In a far corner of my brain, I store a collection of characters. People I’ve known who belong in a book, who are larger-than-life and who move through the world, not without notice.
Sometimes when sleep eludes me, I call forth a character or two. Someone like Amos, as I’ll call him here, who was the first in my collection. Trouble walked into the room right along with him, a good kind of trouble that livened a hot afternoon in my first-grade classroom and made even the teacher smile. He bounced through recess. But also through spelling tests, even when he missed words. No matter what, the fun came out from under his skin. Amos was not like me, not like anyone else in first grade.

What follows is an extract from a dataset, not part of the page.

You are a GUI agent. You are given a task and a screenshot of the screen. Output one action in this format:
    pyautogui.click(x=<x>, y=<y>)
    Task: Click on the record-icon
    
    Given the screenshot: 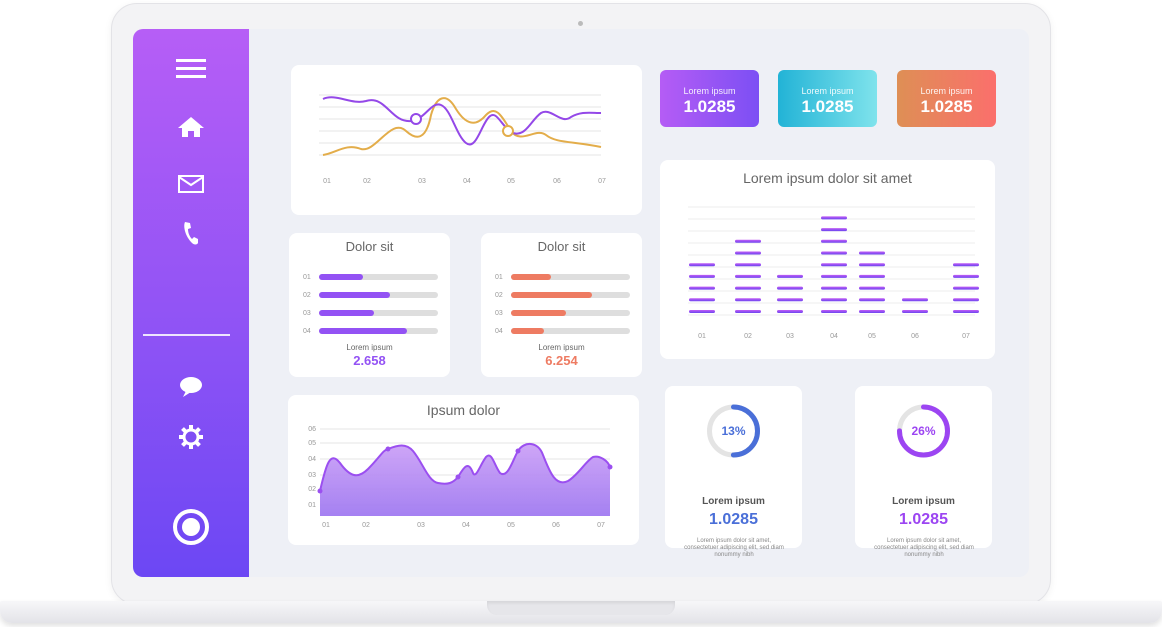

Amos has got to be my age now, but in my brain, he stays forever young, unlike Edna, who I met when she was old. She was a pillar of a woman. Time had cut fine lines in her face and veined her hands. Her whole bearing breathed refinement, her speech was as precise as her movements, and she set herself steadfastly to her life. She had none of Amos’s bounce. Instead, she saw what was wrong in the world and had the courage to say so. Her words were fueled by intended kindness. And people usually listened.

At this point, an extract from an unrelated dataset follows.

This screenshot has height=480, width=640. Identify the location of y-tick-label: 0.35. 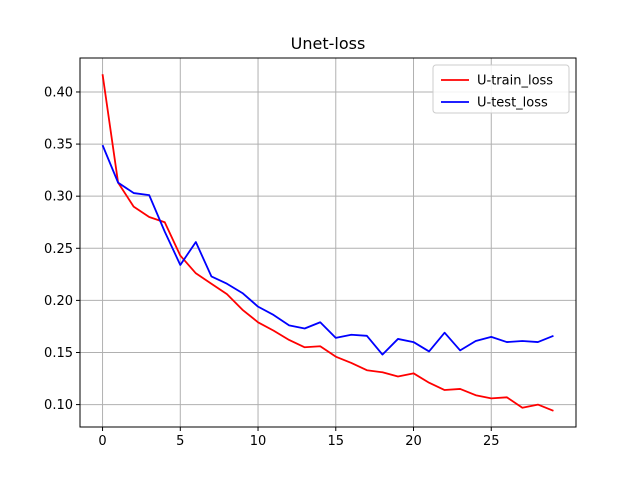
(58, 146).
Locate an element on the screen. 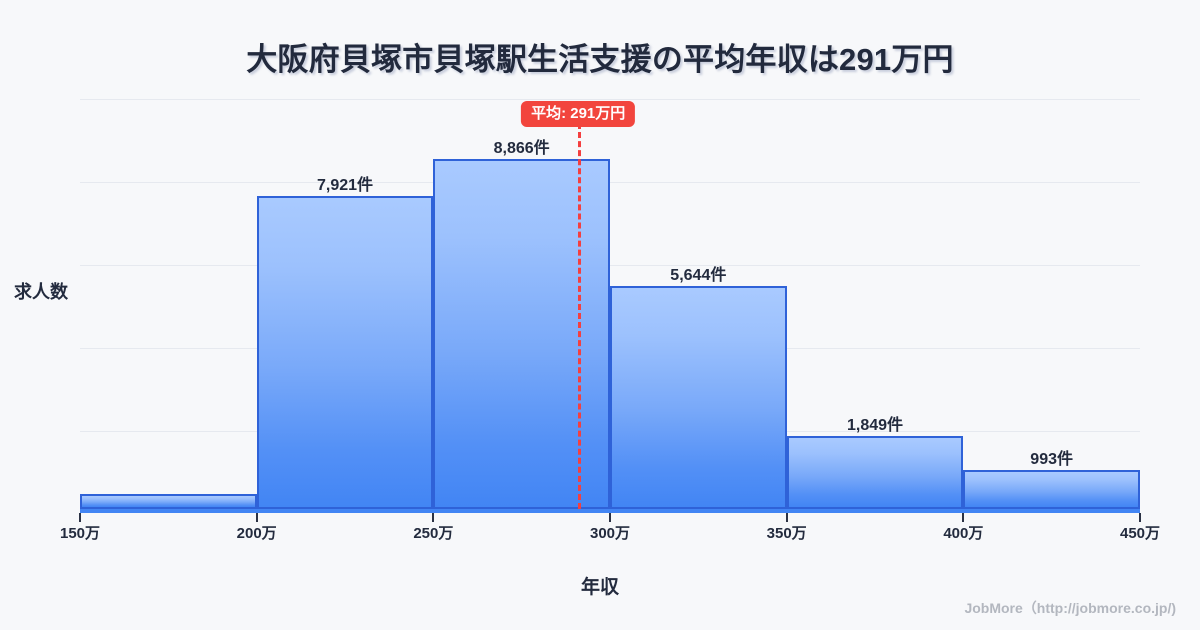 Image resolution: width=1200 pixels, height=630 pixels. bar-value-label: 1,849件 is located at coordinates (875, 426).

Elam had a wonderful face with deep fissures and strong features and perhaps the biggest head I’ve ever seen. Big and bald, completely bald. His voice bellowed like a bull, and he had the look, somehow, of an extremely intelligent dolphin.

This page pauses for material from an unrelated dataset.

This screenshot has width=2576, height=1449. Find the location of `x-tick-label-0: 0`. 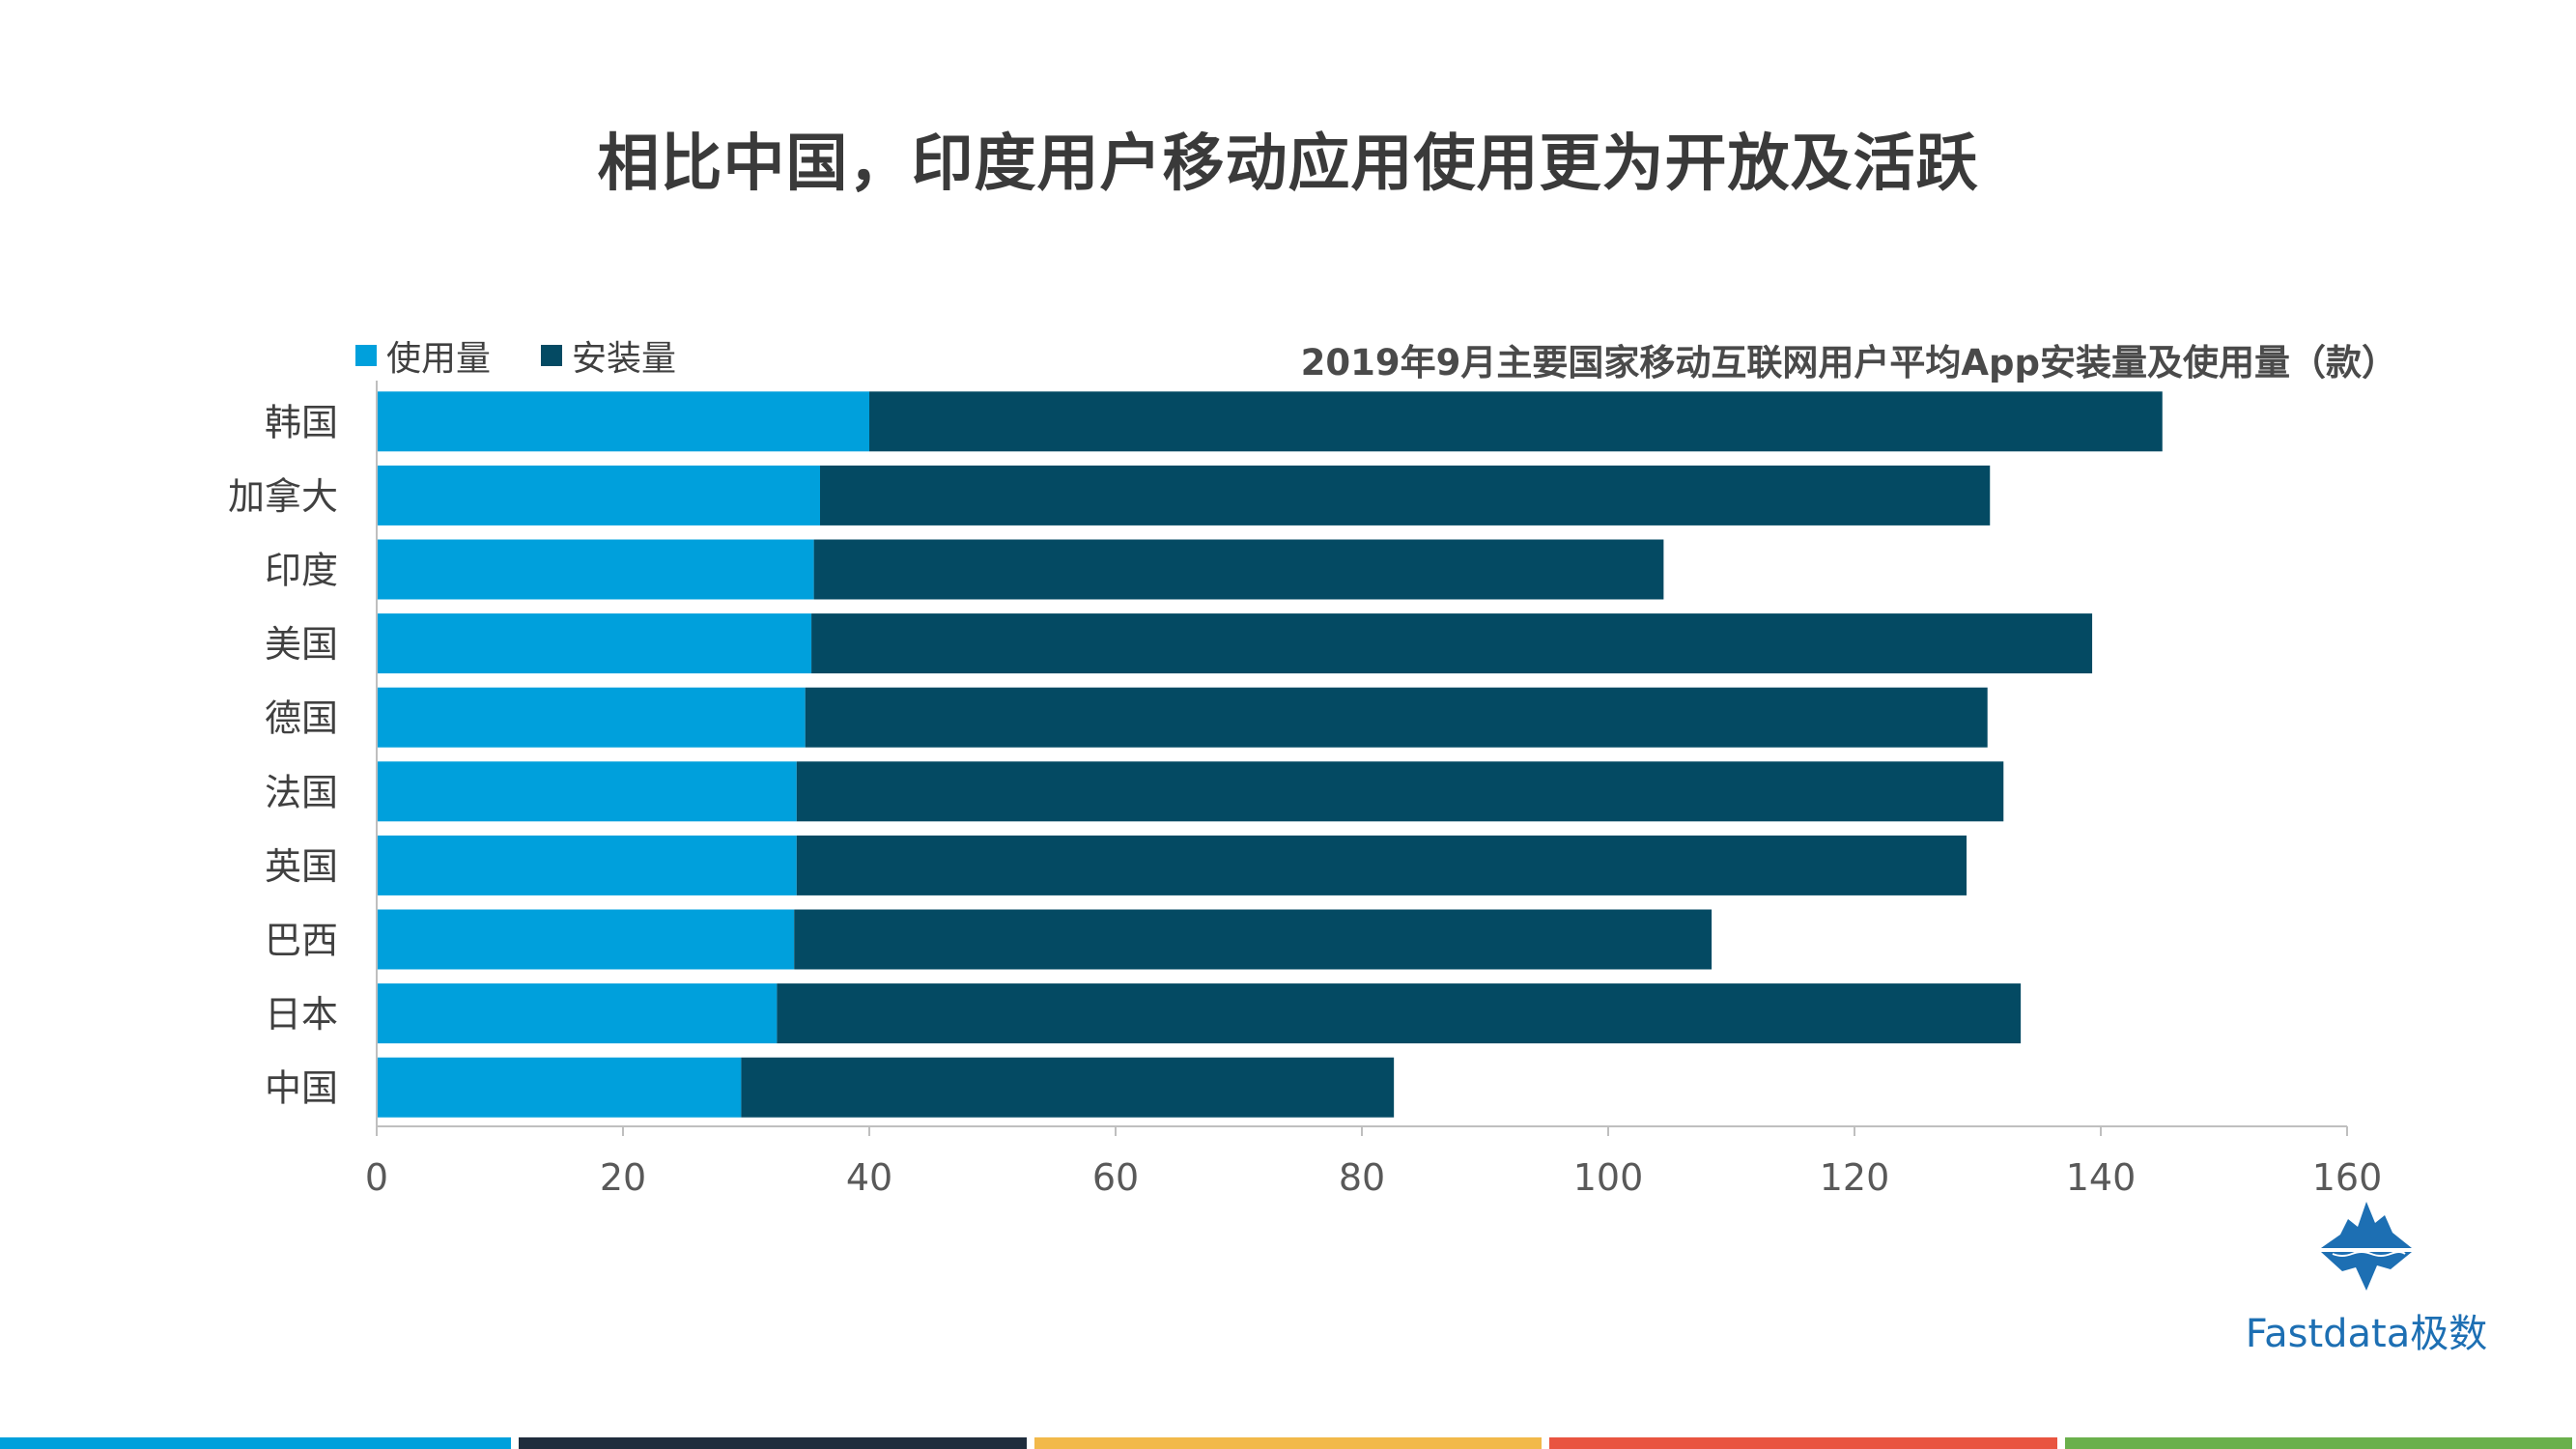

“Strong minds discuss ideas,” Socrates once said. “Average minds discuss events. Weak minds discuss people.”
Elam’s mind, according to this scale, was strong.
There are other characters, too. The woman who, when she hears sirens in the street, goes to the attic and drags down a chamber pot and a kerosene lamp. The guy who likes separate food—chicken can’t touch potatoes, which can’t touch green beans, which can’t touch a dinner roll, who begins eating with his least favorite food and works up to the good stuff. The woman whose brain is always sending her off on missions, whether or not she wants to do them. The kid who either invigorates people or wears them out—one or the other with nothing in between. And many more such characters, all eccentric, original, nutty, weird, interesting, and amusing.
They’re good company for a sleepless night, partly because they make me think. But mostly because I enjoy their quirk.